Copy exactly the lines starting at the one that contains "The height and" and running through the end of the material below. Exclude any pictures.

================

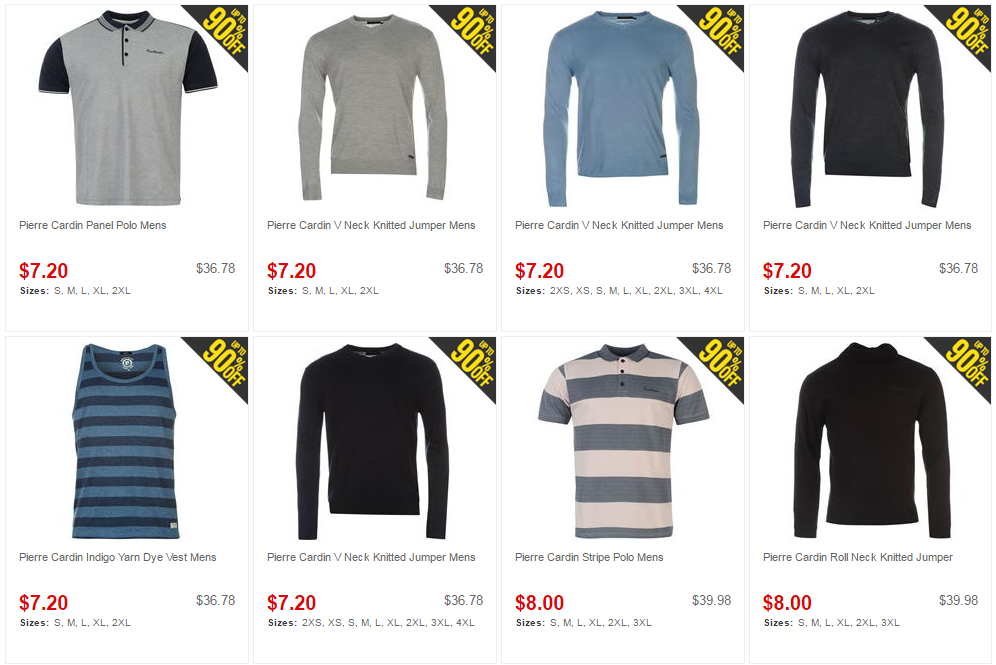The image size is (996, 665).
Task: Click the striped polo shirt product image
Action: (x=623, y=441)
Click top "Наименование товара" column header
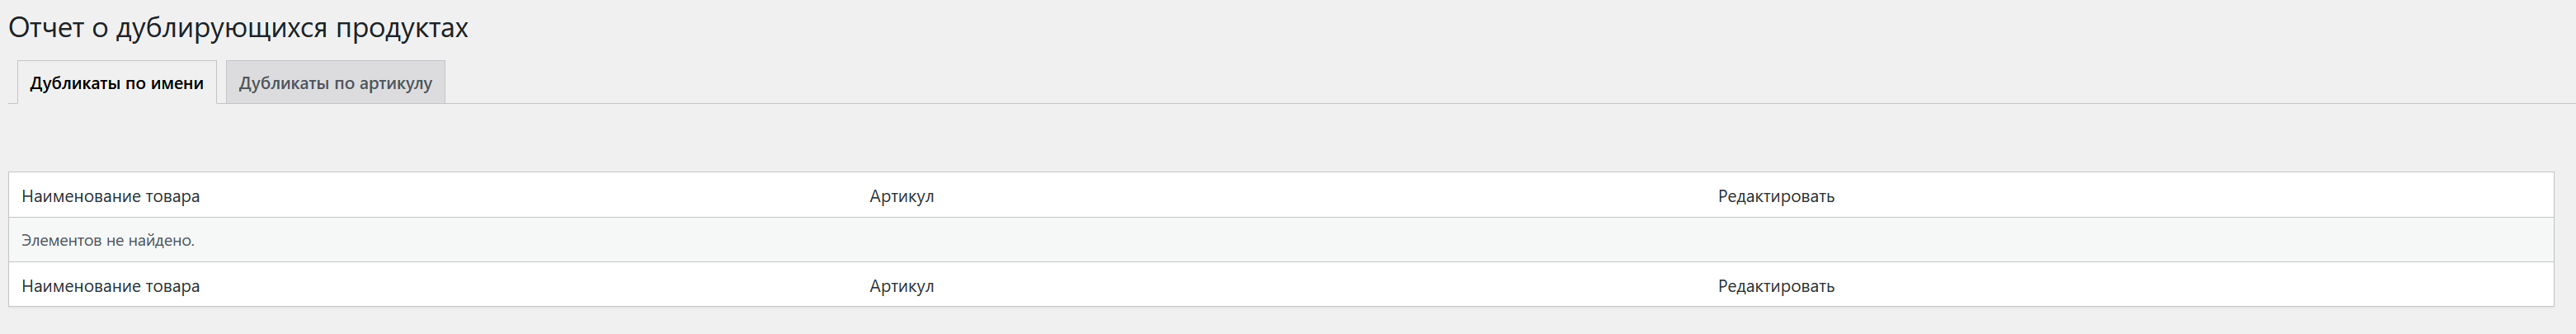Viewport: 2576px width, 334px height. click(110, 196)
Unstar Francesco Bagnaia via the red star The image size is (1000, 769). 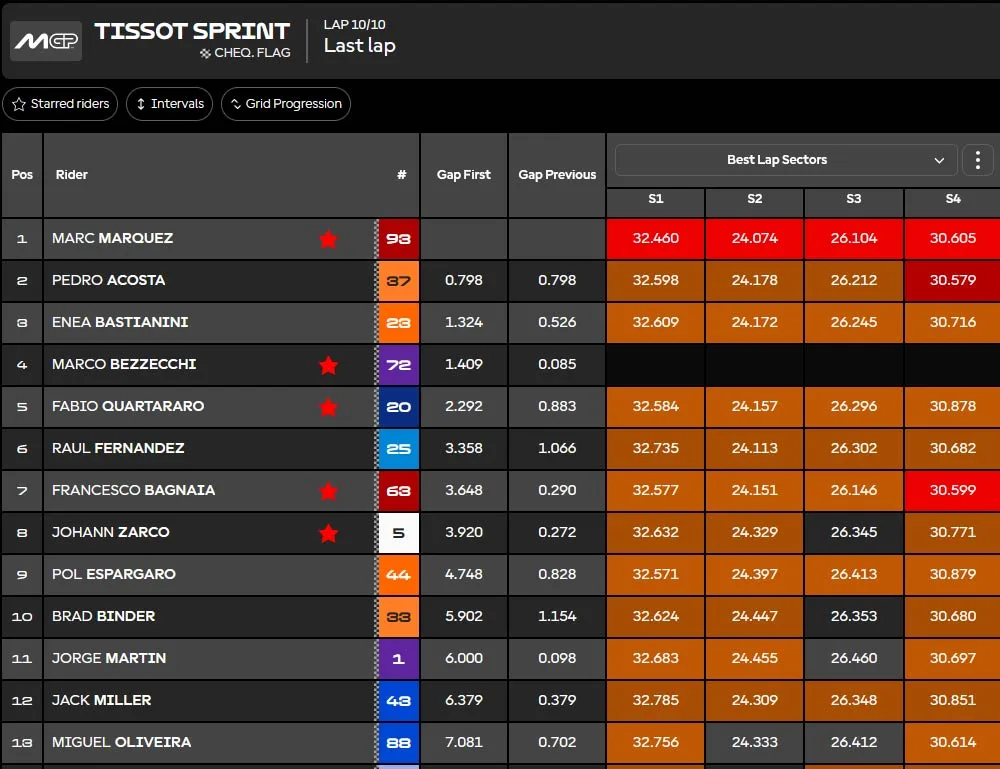pos(328,491)
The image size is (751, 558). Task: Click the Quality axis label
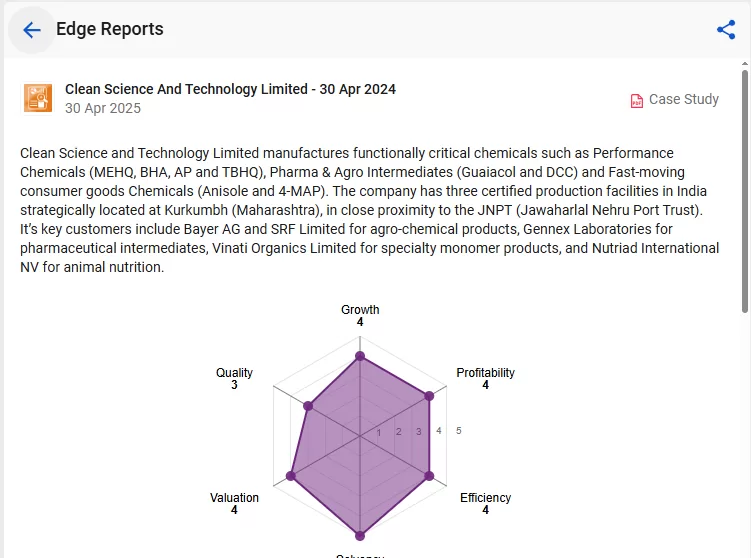[234, 373]
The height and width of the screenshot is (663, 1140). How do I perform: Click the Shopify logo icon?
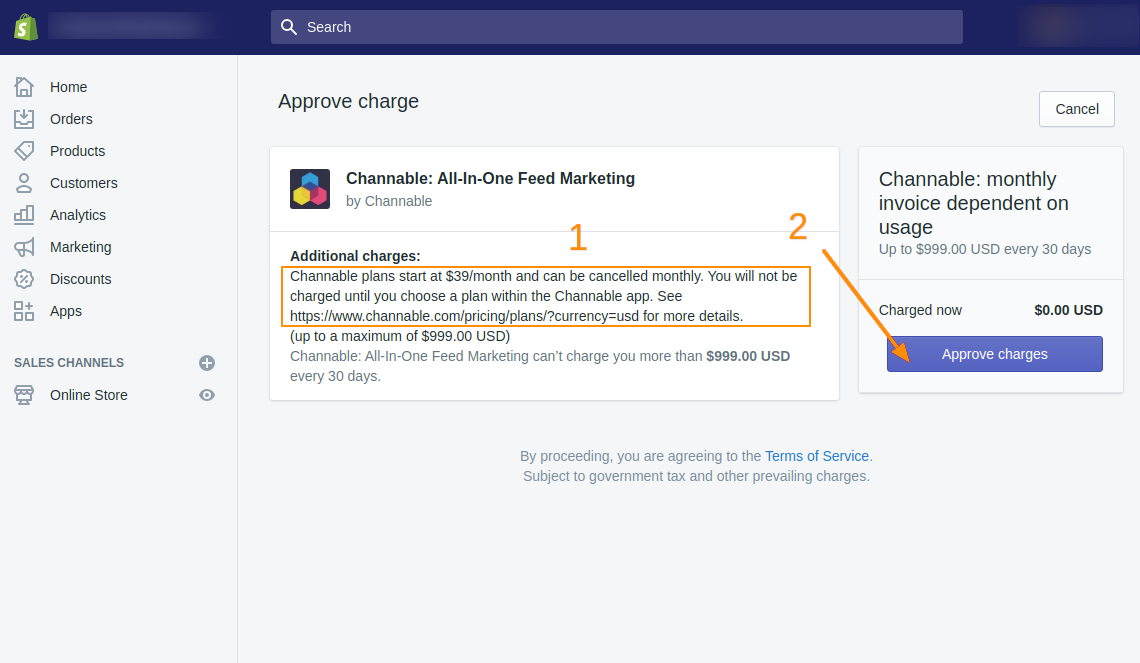tap(26, 27)
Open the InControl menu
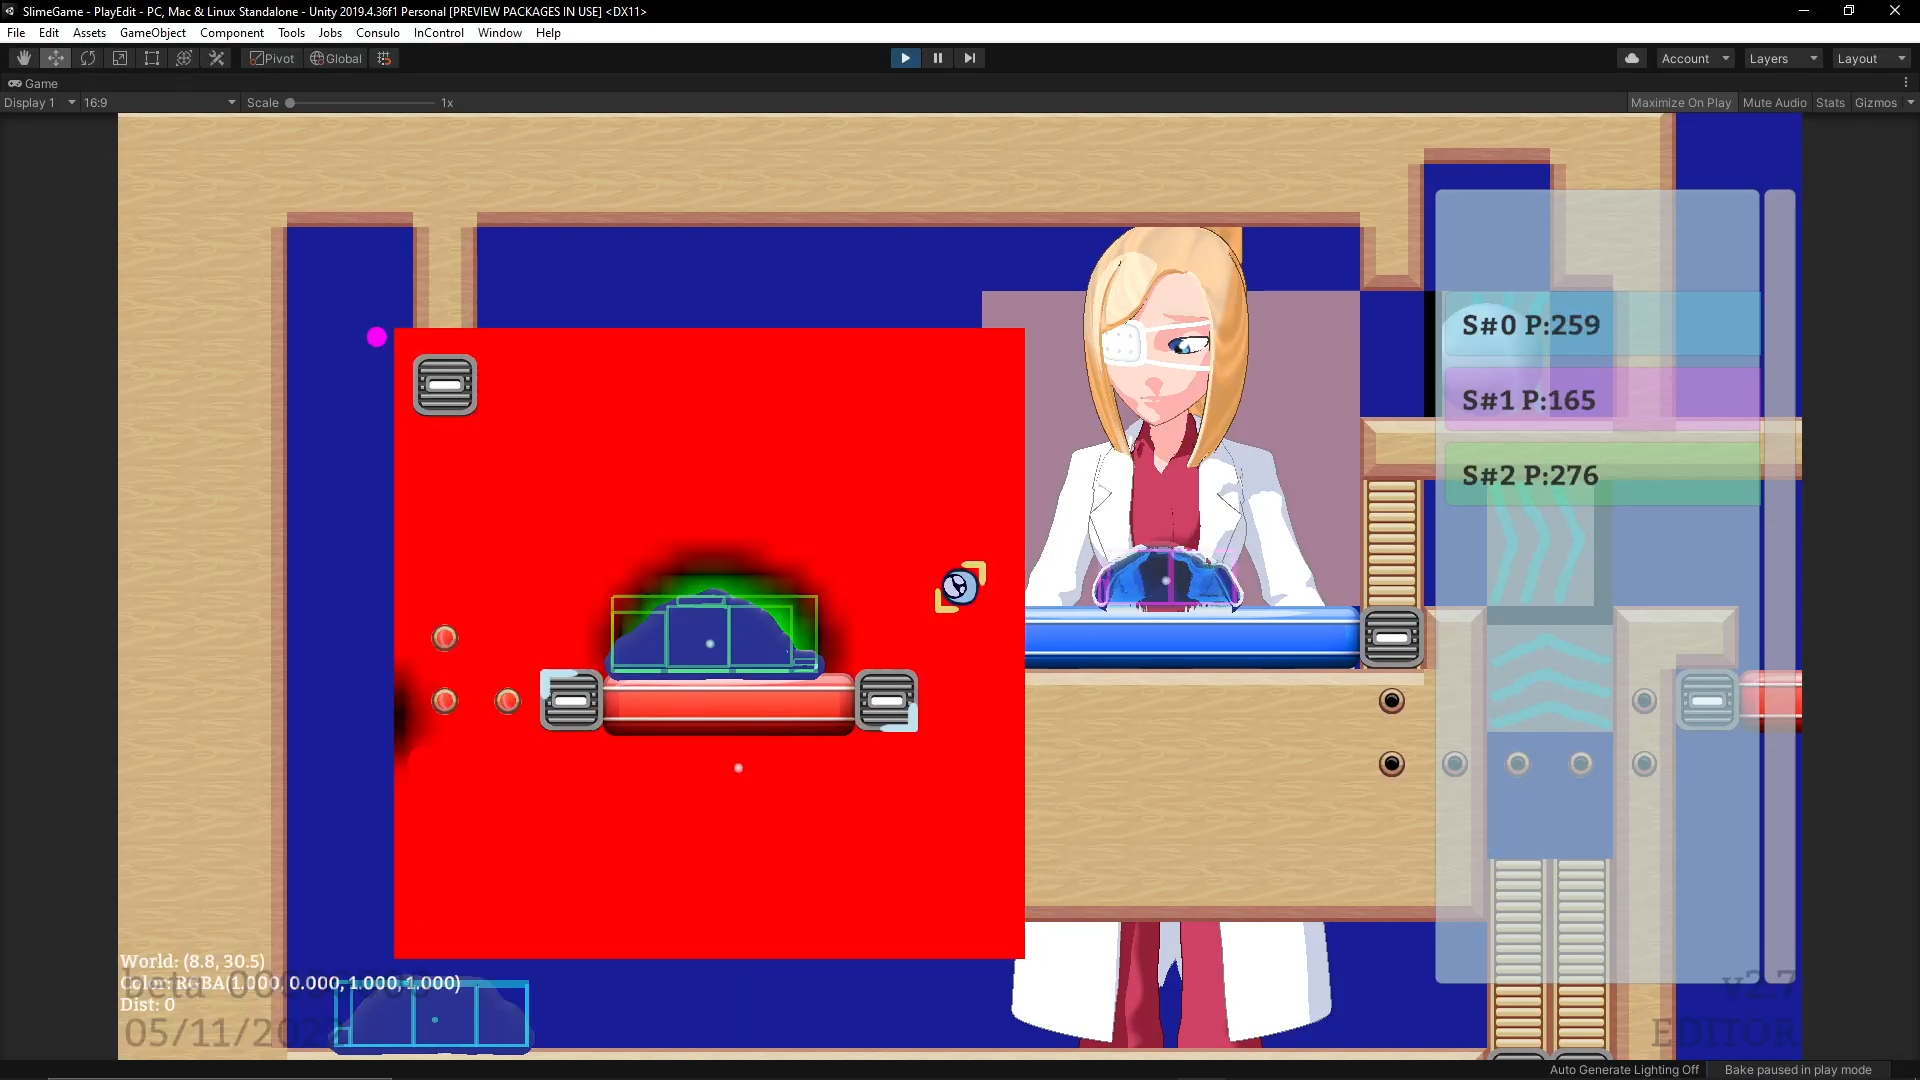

================

_Exercise output_
The height and width of the screenshot is (663, 1140). How do I perform: Click the Shopify logo icon?
tap(26, 27)
Open the InControl menu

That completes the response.